Annotations

dataclass-settings loaders evaluated in the order they’re found on the annotation of each field in a supported dataclass-like class.

No Annotation

A field without an annotation is ignored. Such fields must have a class-level default, or otherwise not be required in the class constructor.

from pydantic import BaseModel

class Example(BaseModel):
    foo: str = "foo"

Annotated field

A field annotated with typing.Annotated or typing_extensions.Annotated will be searched for compatible Loader objects.

Each identified loader will be evaluated in the order they’re defined for that field.
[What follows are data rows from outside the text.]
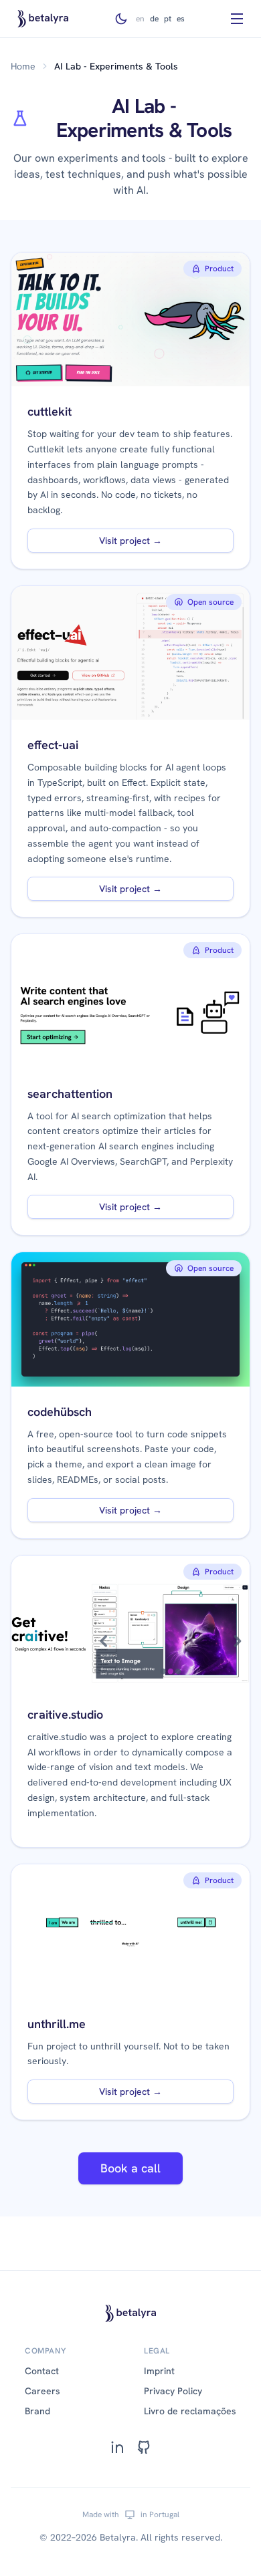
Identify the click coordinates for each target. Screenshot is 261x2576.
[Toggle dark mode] (121, 18)
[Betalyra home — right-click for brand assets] (43, 18)
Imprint (159, 2371)
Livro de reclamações (190, 2411)
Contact (42, 2371)
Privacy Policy (173, 2391)
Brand (37, 2411)
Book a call (130, 2168)
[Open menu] (237, 18)
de (154, 18)
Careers (42, 2391)
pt (167, 18)
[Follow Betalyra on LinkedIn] (117, 2447)
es (181, 18)
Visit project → (130, 541)
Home (23, 66)
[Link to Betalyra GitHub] (144, 2447)
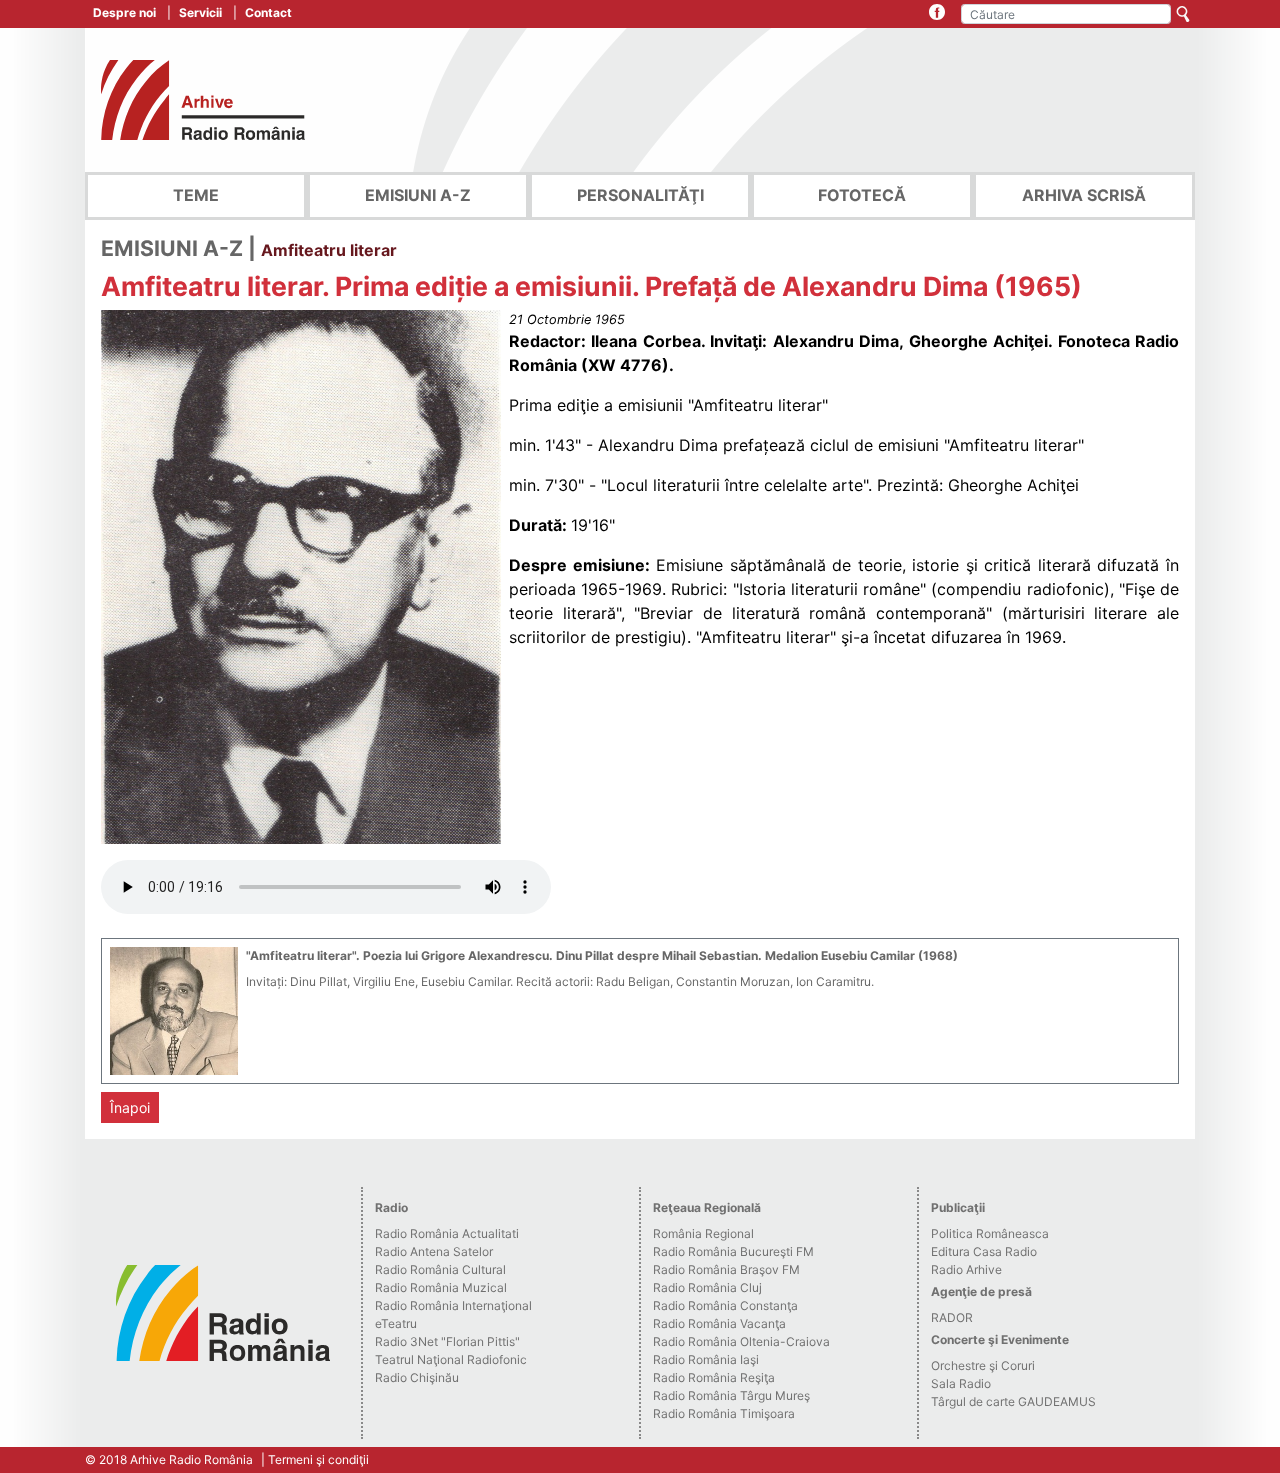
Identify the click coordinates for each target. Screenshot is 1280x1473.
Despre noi (124, 12)
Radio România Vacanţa (719, 1323)
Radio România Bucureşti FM (733, 1251)
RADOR (952, 1317)
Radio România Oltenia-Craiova (741, 1341)
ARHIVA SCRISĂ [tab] (1084, 195)
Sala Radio (961, 1383)
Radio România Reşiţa (714, 1377)
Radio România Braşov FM (726, 1269)
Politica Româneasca (990, 1233)
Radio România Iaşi (706, 1359)
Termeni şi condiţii (318, 1459)
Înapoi (130, 1107)
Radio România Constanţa (725, 1305)
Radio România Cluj (707, 1287)
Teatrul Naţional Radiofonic (451, 1359)
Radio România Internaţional (453, 1305)
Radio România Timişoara (724, 1413)
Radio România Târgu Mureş (731, 1395)
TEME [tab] (196, 195)
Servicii (200, 12)
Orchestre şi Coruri (983, 1365)
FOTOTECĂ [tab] (862, 195)
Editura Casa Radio (984, 1251)
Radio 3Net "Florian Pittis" (447, 1341)
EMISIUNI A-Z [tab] (418, 195)
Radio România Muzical (441, 1287)
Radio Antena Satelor (434, 1251)
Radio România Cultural (440, 1269)
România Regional (703, 1233)
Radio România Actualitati (447, 1233)
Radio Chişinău (417, 1377)
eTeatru (396, 1323)
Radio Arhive (966, 1269)
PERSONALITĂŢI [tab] (640, 195)
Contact (268, 12)
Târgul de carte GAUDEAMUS (1013, 1401)
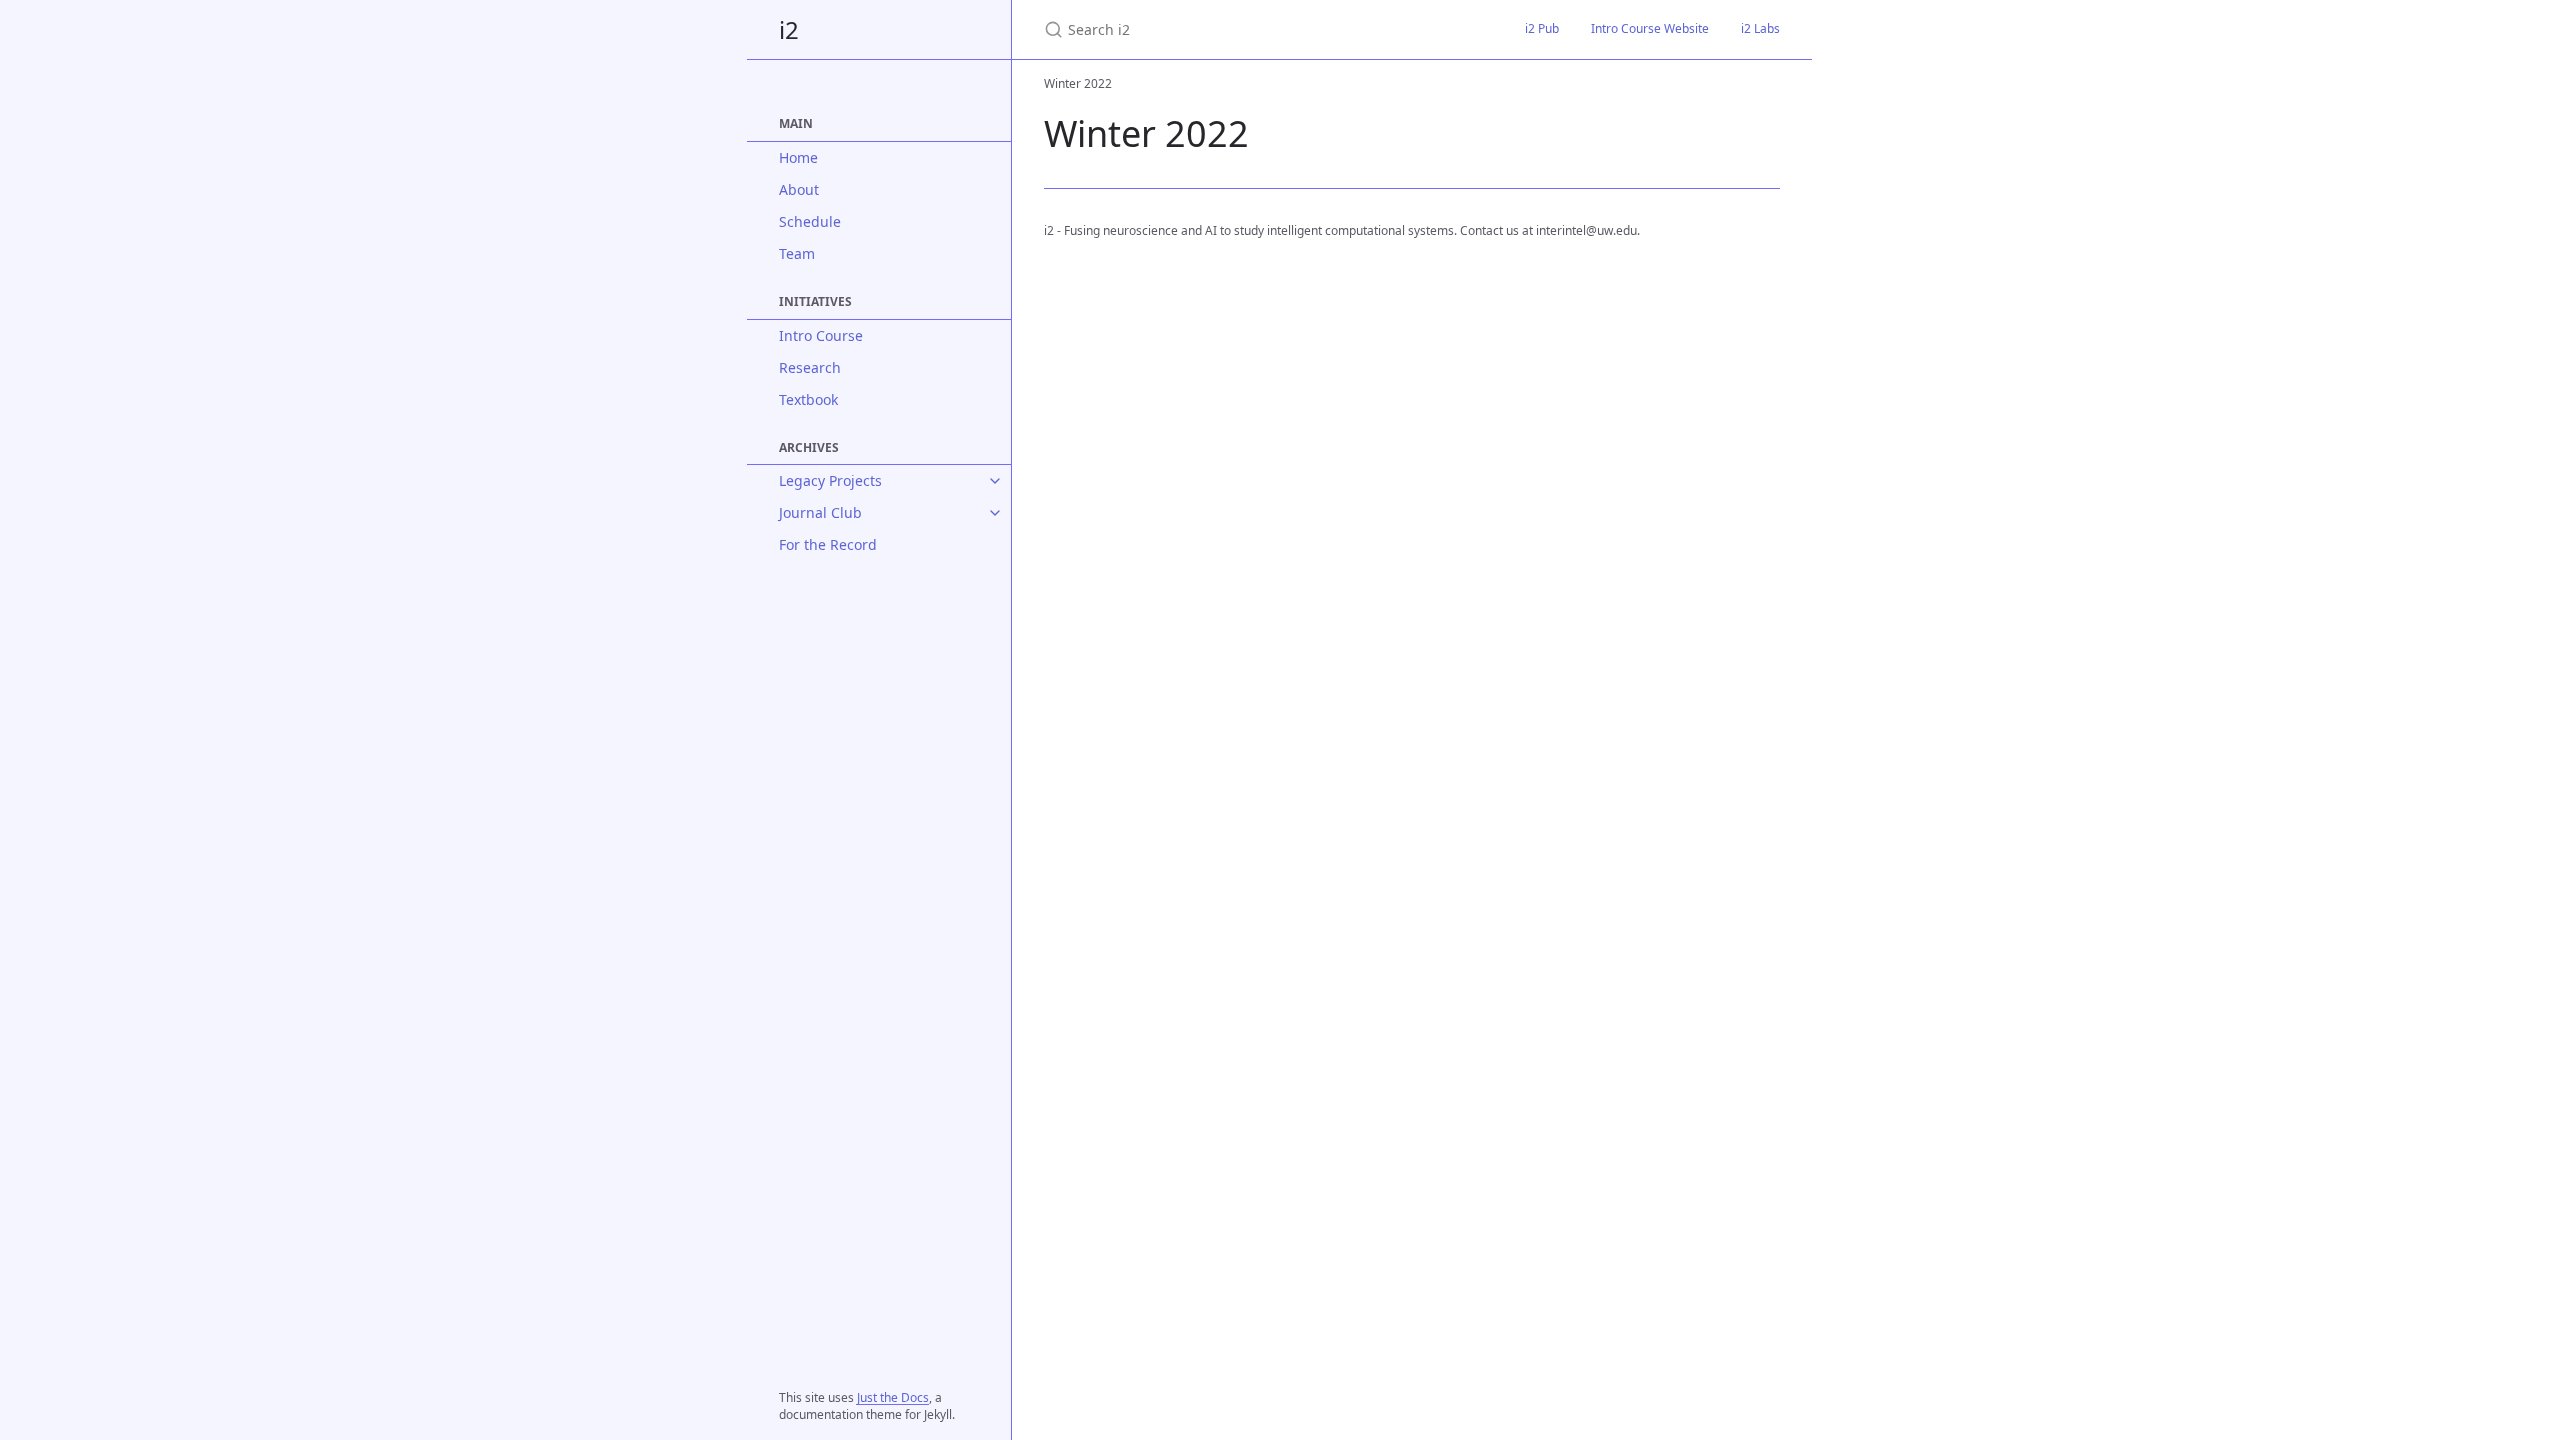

The first non-None value returned by a loader will end the chain and that value will be used.

If no loader returns a non-None value, that field will not be sent to the class’s constructor.

As such, every field that should be allowed to be omitted should have a class-level default, or otherwise not be required in the class constructor.

from typing import Annotated
from pydantic import BaseModel
from dataclass_settings import Env, Secret

class Example(BaseModel):
    foo: Annotated[str, Env('FOO'), Secret('foo')] = "foo"

Note

You can use as many Loaders as you’d like, even repeating the same loader more than once!

Nested Classes

A field with a type annotation of a class that is a supported kind of class will be recursed into, and evaluated similarly to the root class.

from __future__ import annotations
from typing import Annotated
from pydantic import BaseModel
from dataclass_settings import Env, Secret

class Example(BaseModel):
    sub_example: SubExample


class SubExample(BaseModel):
    foo: Annotated[str, Env('FOO')] = "foo"

Note

“Optional class fields” are specifically handled to avoid requiring fields where they’re clearly not intended to be required.

For example:

class Example(BaseModel):
    sub_example: SubExample | None = None

In this case, if SubExample cannot be loaded, then it will be omitted, and resolved as None due to the class-level None default.